In the coming years, I visited most of these baskets, and many others, traveling to museums throughout California, to the Smithsonian and American Museum of Natural History on the east coast, and to London and Paris to study the baskets and photograph them. I also found bits of information in ethnographic and linguistic field notes, slowly piecing the puzzle together. I then spent years learning to locate, harvest, and prepare the native plant materials used in our basketry, mastering the painstaking weaving techniques, and making basket after basket. My mind sometimes wrestled with technical information, but my hands always seemed to know what to do.

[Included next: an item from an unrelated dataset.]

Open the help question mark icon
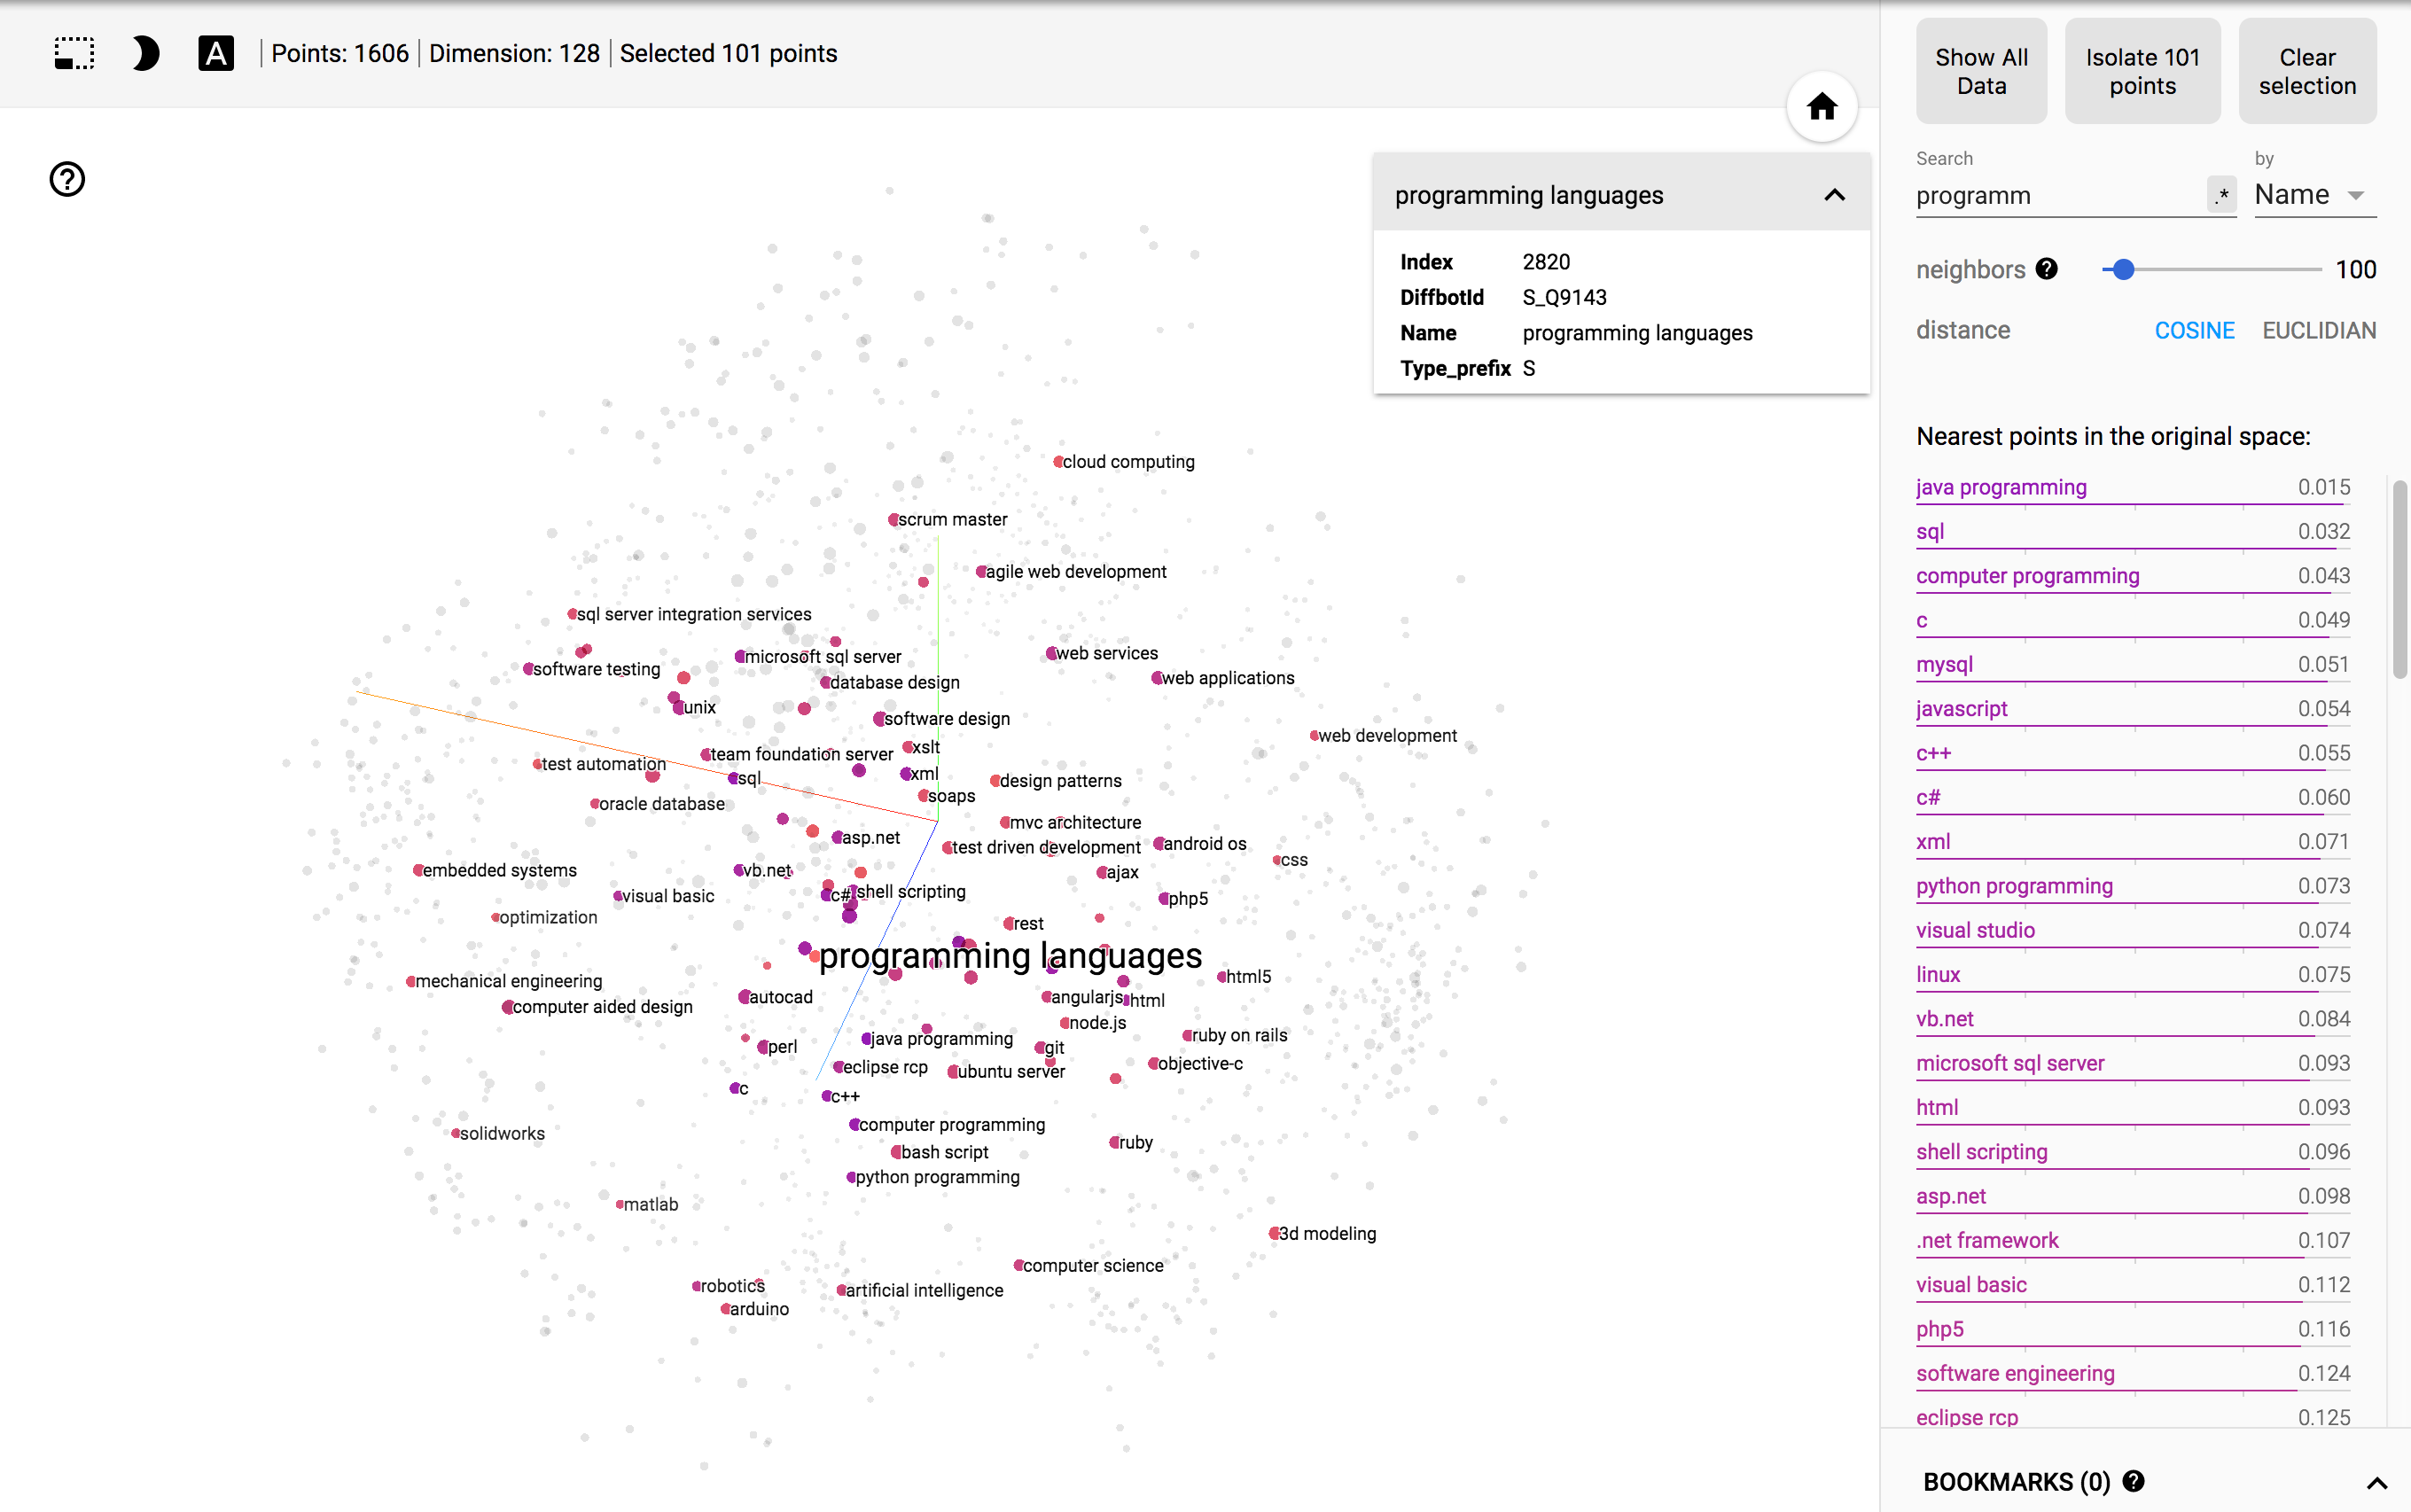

My first little basket may look a bit rough to me now, but it represents a major triumph over loss, for it was the first Ohlone basket to be made in probably 150 years. Though my grandma had already passed away, I dedicated it to her and placed her photo inside, where it still lives today. Next, I made a seed-roasting basket with subtle diamond patterns created through an ingenious stitch variation. After that came a small, feathered basket, which taught me the fine art of featherwork. Several years later, I found myself working on two large feathered ceremonial baskets, the first to be made in about 250 years. They were three years in the making, and one of them is now featured at the Oakland Museum of California. The San Francisco Presidio’s Officer’s Club also displays a feathered ceremonial basket commissioned for their newly renovated museum. I most recently completed two utilitarian work baskets, one of them inspired by a stone mortar found near my ancestral village. On its rim is a ring of tar that once held a bottomless basket, like my new one, firmly in place.
The process of making a basket in the tradition of my Ohlone ancestors is complex and labor-intensive. I have to gather and peel hundreds of straight willow sticks, dig and process several hundred sedge rhizomes, and bracken fern rhizomes as well, then prepare them for weaving by refining and manicuring each one. The weaving itself is equally meticulous and repetitious, with the basket growing very slowly — stitch by stitch.
The process is painstaking, but perhaps that is why the result is so meaningful. Transforming ordinary native plants into objects of extraordinary beauty is a testament to the resourcefulness and creativity of the area’s indigenous peoples. I hope that my baskets, and the long human history they represent, will help bring honor and respect to my Rumsen ancestors, and to all of the region’s first peoples.